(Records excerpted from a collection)

- Opening Delimiter -

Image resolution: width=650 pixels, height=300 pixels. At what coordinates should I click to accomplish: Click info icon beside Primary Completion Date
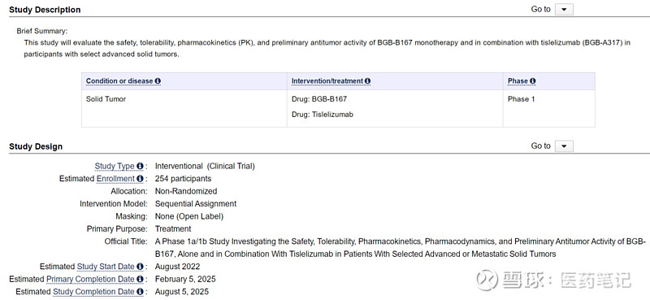point(140,279)
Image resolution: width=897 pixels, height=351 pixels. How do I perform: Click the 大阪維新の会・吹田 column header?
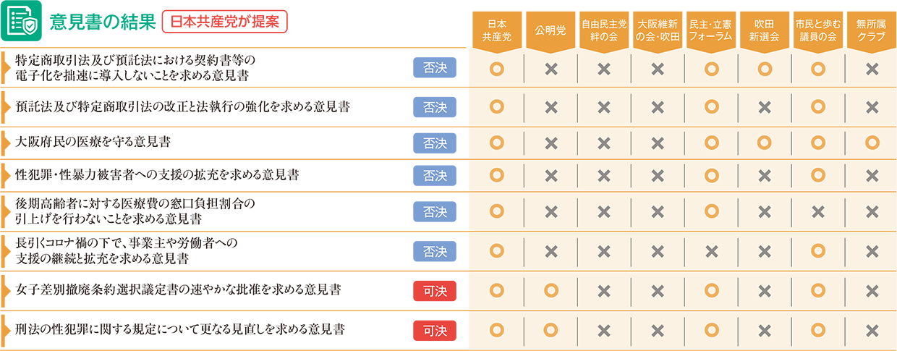657,31
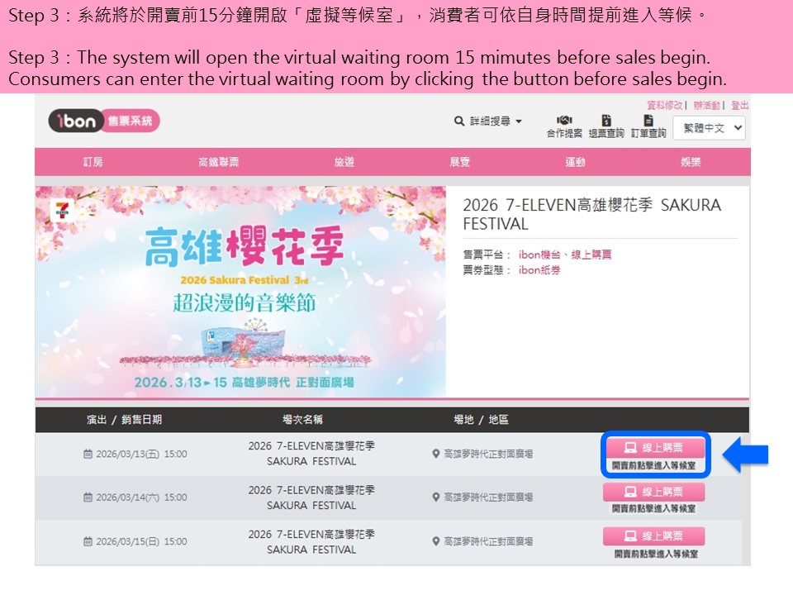This screenshot has width=793, height=595.
Task: Open the 旅遊 category
Action: pos(344,162)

- Closing Delimiter -

→ Problem to solve: For this exercise, return the records above in full and exactly, omitting the images.

→ Task solution:
Image resolution: width=650 pixels, height=300 pixels. At what coordinates should I click to accomplish: Click info icon beside Primary Completion Date
point(140,279)
Image resolution: width=897 pixels, height=351 pixels. How do I perform: Click the 大阪維新の会・吹田 column header?
657,31
This screenshot has width=793, height=595.
Task: Open the 旅遊 category
Action: pos(344,162)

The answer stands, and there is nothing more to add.